It induces a dually flat structure to the manifold of positive-definite matrices, where the affine coordinate system (θ-coordinates) is Θ = P and the dual affine coordinate system (η-coordinates) is:

H = \nabla ψ (P) .

(45)

A convex function, ψ(P), is said to be invariant under the orthogonal group O(n), when:

ψ (P) = ψ (O^{T} PO)

(46)

holds for any orthogonal transformation O, where O^T is the transpose of O. An invariant function is written as a symmetric function of n eigenvalues λ₁, · · · , λ_n of P. See Dhillon and Tropp [12]. When an invariant convex function of P is written, by using a convex function, f, of one variable, in the additive form:

ψ (P) = \sum f (λ_{i}),

(47)

it is said to be decomposable.

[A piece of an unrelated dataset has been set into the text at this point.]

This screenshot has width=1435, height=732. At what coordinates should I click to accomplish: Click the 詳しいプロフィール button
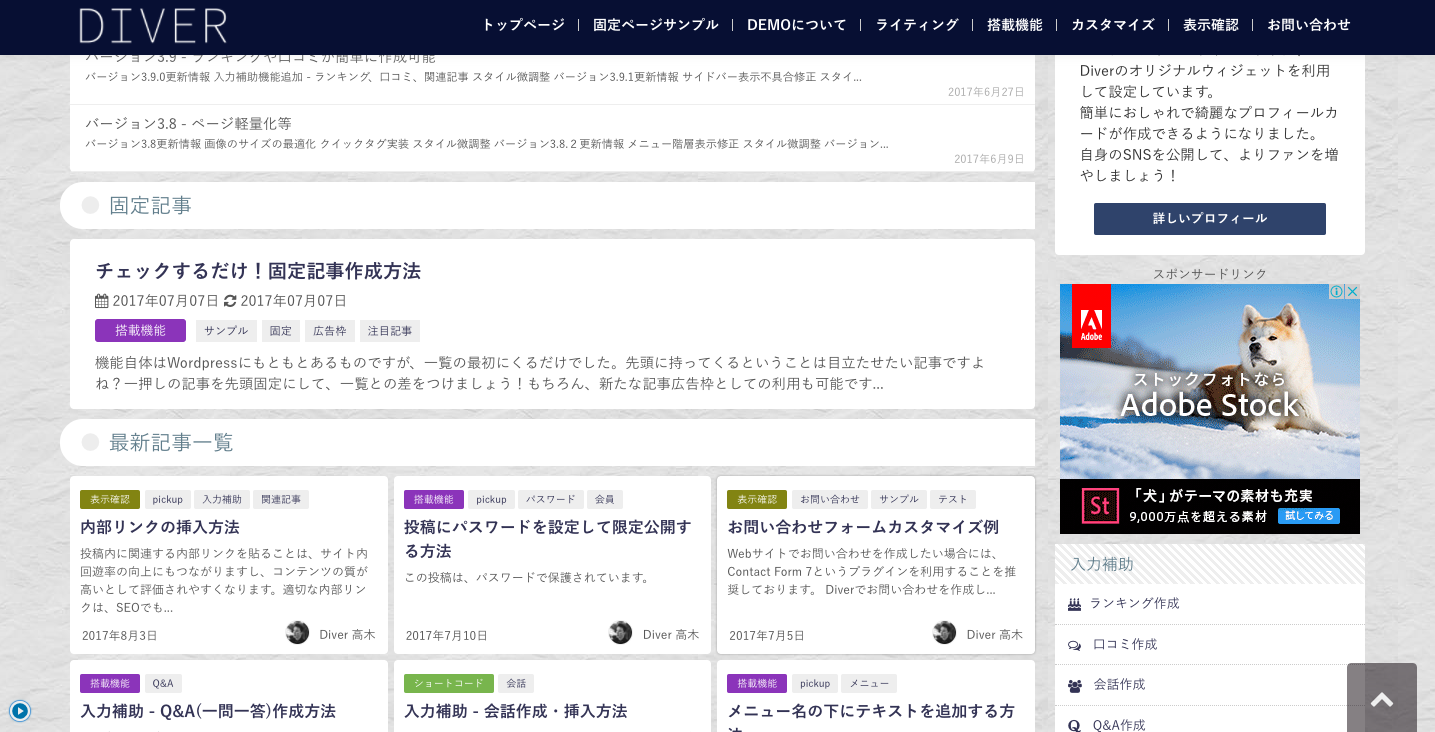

We have:

ψ (P) = tr f (P) .

(48)

4.2. Invariant, Flat and Decomposable Divergence

A divergence D [P : Q] is said to be invariant under O(n), when it satisfies:

D [P : Q] = D [O^{T} PO : O^{T} QO] .

(49)

When it is derived from a decomposable convex function, ψ(P), it is invariant, flat and decomposable.

We give well-known examples of decomposable convex functions and the divergences derived from them:

(1)

For f(λ) = (1/2)λ², we have:

ψ (P) = \frac{1}{2} \sum λ_{i}^{2},

(50)

D [P : Q] = \frac{1}{2} ∣ ∣ P - Q ∣ ∣^{2},

(51)

where ||P||² is the Frobenius norm:

∣ ∣ P ∣ ∣^{2} = \sum P_{i j}^{2} .

(52)

(2)

For f(λ) = −log λ

ψ (P) = - log (det ∣ P ∣),

(53)

D [P : Q] = tr (P Q^{- 1}) - log (det ∣ P Q^{- 1} ∣) - n .

(54)

The affine coordinate system is P, and the dual coordinate system is P⁻¹. The derived geometry is the same as that of multivariate Gaussian probability distributions with mean zero and covariance matrix P.

(3)

For f(λ) = λ log λ − λ,

ψ (P) = tr (P log P - P),

(55)

D [P : Q] = tr (P log P - P log Q - P + Q) .

(56)

This divergence is used in quantum information theory. The affine coordinate system is P, and the dual affine coordinate system is log P; and, ψ(P) is called the negative von Neuman entropy.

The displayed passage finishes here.